• **Requirement**: Search through the entries for the word "computer" and copy every line that has it.

Dataset items:
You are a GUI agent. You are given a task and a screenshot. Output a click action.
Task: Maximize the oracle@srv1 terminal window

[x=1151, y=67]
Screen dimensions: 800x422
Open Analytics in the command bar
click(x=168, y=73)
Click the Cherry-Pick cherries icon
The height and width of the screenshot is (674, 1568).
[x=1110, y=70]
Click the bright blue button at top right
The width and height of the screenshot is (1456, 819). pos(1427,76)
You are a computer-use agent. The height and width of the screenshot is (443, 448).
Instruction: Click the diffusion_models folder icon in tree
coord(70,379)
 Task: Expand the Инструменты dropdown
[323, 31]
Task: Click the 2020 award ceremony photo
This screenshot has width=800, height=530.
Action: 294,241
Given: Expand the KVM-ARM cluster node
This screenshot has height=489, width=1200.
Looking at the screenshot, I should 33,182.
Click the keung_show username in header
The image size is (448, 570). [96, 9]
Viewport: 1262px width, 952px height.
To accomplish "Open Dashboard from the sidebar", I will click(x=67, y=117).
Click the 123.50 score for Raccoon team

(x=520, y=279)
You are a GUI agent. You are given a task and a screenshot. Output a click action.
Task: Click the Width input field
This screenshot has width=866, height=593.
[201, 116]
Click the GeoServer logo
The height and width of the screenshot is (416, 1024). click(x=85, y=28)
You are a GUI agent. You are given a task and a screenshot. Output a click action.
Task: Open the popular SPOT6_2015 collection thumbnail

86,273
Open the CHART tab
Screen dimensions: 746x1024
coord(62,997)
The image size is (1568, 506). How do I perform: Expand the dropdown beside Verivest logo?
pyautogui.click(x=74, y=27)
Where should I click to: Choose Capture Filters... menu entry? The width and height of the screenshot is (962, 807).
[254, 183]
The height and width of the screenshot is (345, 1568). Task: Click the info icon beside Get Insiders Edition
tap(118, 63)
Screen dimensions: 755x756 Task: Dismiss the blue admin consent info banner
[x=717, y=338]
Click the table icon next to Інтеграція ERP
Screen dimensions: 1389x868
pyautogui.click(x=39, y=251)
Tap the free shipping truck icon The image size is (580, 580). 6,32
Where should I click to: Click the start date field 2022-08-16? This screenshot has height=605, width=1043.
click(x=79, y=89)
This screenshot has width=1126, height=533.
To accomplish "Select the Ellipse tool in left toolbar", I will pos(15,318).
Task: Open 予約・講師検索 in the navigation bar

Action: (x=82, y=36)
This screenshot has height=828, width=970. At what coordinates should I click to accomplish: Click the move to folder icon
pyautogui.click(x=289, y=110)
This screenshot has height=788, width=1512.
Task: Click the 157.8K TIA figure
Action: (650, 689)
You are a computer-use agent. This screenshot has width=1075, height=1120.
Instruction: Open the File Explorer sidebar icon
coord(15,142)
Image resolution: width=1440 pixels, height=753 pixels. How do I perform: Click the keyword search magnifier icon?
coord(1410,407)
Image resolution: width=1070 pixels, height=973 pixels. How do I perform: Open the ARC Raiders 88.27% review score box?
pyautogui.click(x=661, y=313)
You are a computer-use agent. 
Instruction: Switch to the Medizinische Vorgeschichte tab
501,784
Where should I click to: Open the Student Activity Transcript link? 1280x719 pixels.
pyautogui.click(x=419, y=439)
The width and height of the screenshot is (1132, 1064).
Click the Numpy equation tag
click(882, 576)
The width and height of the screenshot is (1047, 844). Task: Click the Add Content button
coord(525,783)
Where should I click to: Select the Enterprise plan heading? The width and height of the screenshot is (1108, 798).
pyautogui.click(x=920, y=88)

• **Result of the exercise**:
You are a computer-use agent. The height and width of the screenshot is (443, 448).
You are a computer-use agent. This screenshot has width=1075, height=1120.
You are a computer-use agent. 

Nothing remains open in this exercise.